Ga naar submenu Ga naar zoekveld

COLUMN: Toen ik 1.43m was, hoorde ik dat ik niet meer zou groeien

12 november 2019 · Leestijd 3 min

Als baby heb ik een prestatie geleverd waar ik stiekem best trots op ben. Het was een eenmalig moment, een echt unicum: met mijn geboorte was ik langer dan mijn broer. Onze ouders hielden natuurlijk geen scores bij in een gekke broer-zus-babylengtecompetitie, waarbij de winnaar een extra LIGA-prakje kreeg, no worries. Ik ontdekte dit in de puberteit toevallig zelf.

Er waren in mijn puberjaren veel momenten waarop ik baalde van mijn lengte. Op mijn twaalfde werd ik intens verdrietig toen ik hoorde dat ik niet meer zou groeien. Ik was toen 1.43m en zat net in de brugklas. Iedereen schoot de hoogte in, ik bleef laag bij de grond.

De afgelopen jaren vind ik klein-zijn oprecht niet erg meer. Ik ben er letterlijk overheen gegroeid. Mijn mentor zei op mijn diploma-uitreiking: “Je hoeft niet groot te zijn, om groot te zijn.” Ik ben nu 1 meter 47 én een half. Die half moet erbij worden vermeld, want hij heeft er hard voor gewerkt. Hij was er bijna niet geweest. Ik heb het namelijk voor elkaar gekregen om op mijn 18e al te krimpen. Mijn aangeboren scoliose (verdraaiing van wervelkolom) ging zichzelf een beetje corrigeren, dus werd ik een bochtje rijker en wat centimeters armer.

Een goede vriendin van mij heeft een groeistoornis.
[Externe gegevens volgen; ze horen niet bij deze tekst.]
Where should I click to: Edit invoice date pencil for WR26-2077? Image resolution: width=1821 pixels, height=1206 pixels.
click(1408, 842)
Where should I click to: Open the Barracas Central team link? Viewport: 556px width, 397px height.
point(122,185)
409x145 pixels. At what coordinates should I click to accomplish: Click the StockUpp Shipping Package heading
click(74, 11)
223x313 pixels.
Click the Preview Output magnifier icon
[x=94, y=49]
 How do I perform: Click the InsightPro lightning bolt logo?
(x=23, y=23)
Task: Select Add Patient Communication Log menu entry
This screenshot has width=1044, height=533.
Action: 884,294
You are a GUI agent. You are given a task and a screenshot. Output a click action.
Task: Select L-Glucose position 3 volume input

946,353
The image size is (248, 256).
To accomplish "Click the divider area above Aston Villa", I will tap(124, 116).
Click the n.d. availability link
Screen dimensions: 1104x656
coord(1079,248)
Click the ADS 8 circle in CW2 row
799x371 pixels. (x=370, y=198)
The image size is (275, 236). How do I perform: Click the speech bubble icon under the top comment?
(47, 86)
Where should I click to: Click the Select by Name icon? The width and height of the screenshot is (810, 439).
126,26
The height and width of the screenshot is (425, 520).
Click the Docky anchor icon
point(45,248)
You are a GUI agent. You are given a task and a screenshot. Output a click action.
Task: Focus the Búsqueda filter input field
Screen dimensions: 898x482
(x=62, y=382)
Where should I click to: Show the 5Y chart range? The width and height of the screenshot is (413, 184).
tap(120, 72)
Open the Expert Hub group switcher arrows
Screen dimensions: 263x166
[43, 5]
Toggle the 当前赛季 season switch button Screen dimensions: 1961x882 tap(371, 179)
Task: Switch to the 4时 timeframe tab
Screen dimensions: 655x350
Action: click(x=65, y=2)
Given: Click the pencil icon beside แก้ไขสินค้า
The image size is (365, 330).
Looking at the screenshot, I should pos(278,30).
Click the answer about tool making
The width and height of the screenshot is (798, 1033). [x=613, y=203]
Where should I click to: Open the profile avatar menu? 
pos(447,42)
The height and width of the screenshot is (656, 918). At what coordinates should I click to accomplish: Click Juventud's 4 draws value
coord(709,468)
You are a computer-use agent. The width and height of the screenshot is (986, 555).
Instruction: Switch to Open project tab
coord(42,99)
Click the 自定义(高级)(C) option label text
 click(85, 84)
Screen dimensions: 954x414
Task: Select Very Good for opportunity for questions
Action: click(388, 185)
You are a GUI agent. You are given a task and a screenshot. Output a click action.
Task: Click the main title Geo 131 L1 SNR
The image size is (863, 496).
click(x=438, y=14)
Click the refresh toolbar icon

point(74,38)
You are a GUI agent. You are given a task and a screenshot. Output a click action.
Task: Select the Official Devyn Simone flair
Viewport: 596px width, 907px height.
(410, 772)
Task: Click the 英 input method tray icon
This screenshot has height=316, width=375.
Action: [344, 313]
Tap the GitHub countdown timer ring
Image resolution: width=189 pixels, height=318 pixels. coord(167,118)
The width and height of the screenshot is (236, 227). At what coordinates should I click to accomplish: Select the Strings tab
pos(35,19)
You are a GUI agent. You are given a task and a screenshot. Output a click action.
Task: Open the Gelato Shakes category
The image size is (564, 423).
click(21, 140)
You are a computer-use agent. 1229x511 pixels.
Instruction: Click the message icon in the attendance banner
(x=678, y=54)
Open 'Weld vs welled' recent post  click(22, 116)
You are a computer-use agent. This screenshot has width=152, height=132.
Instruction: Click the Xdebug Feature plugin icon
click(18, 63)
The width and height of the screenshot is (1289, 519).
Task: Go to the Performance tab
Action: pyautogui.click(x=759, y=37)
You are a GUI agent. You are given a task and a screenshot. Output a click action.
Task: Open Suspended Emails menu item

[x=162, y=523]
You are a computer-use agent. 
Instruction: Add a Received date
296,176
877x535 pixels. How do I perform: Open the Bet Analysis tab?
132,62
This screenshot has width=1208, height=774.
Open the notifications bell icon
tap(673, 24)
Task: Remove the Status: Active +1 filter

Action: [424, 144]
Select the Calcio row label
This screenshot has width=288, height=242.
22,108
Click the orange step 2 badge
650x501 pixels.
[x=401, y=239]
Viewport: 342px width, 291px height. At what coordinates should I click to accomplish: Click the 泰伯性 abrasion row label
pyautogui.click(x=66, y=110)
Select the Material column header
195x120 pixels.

Als wij naast elkaar lopen, ben ik de langste. Groot of klein zijn, is dus maar relatief. Met mijn beste vriend vorm ik ook een mooi contrast: hij is ruim twee meter. In de trein zijn onze lengteverschillen het beste zichtbaar. In de spits kan hij normaal ademhalen, terwijl ik in de zuurstofloze zone in oksels sta te happen. Als hij loopt, moet ik bijna rennen en als ik zijn tas probeer te dragen, lig ik één seconde later gevloerd op de grond. Andersom zijn er net zo veel situaties waarin ik voordeel heb van mijn lengte en hij nadeel heeft van de zijne. Want zo werkt dat: klein is niet altijd fijn en groot is niet altijd grandioos. Beide lengtes zorgen voor leukigheden én minder fantastische situaties.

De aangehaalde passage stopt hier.